• **Task instructions**
Although the records contain pictures, only their text should be repeated, exactly as it stands.

• **Exercise input**
○ ○ ○ ○

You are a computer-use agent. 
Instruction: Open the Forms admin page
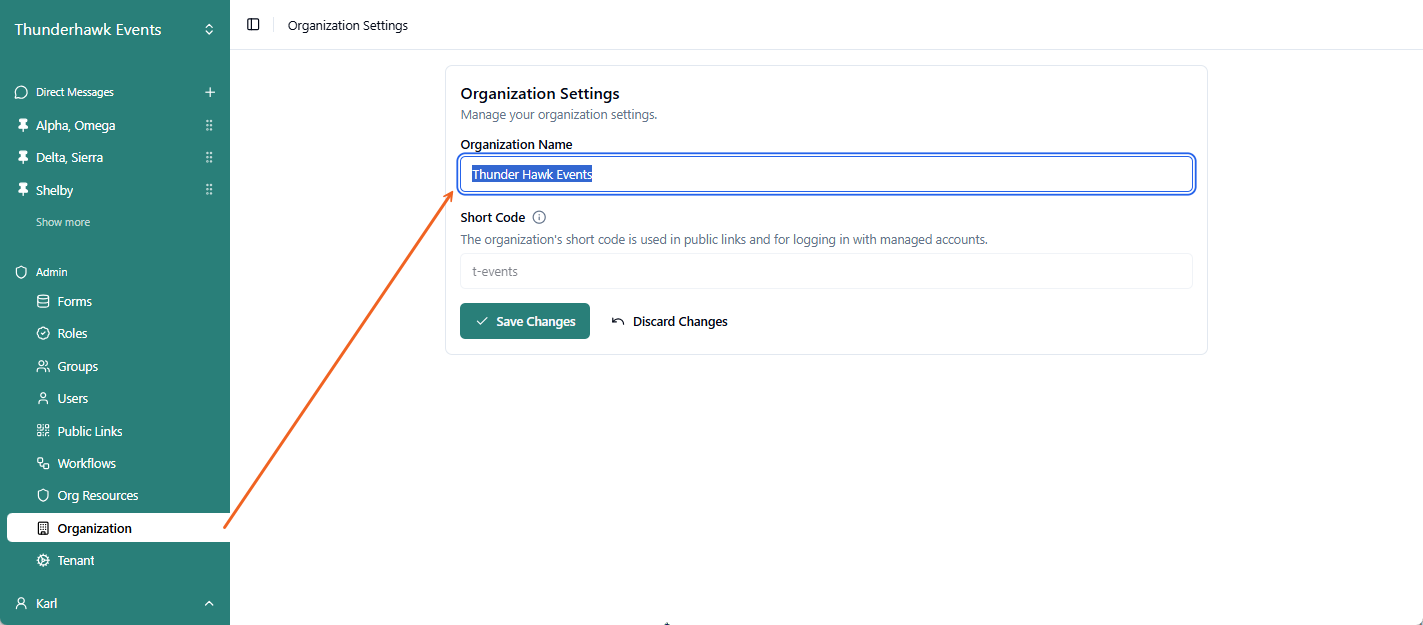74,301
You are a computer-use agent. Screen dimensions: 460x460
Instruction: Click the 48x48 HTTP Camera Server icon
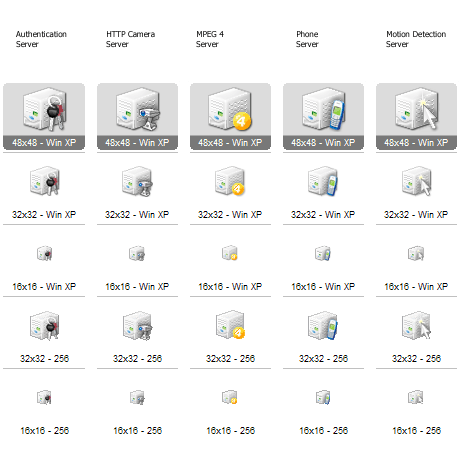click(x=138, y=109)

○ ○ ○ ○

• **Task response**
You are a computer-use agent. 
Instruction: Open the Forms admin page
74,301
You are a computer-use agent. Screen dimensions: 460x460
Instruction: Click the 48x48 HTTP Camera Server icon
click(x=138, y=109)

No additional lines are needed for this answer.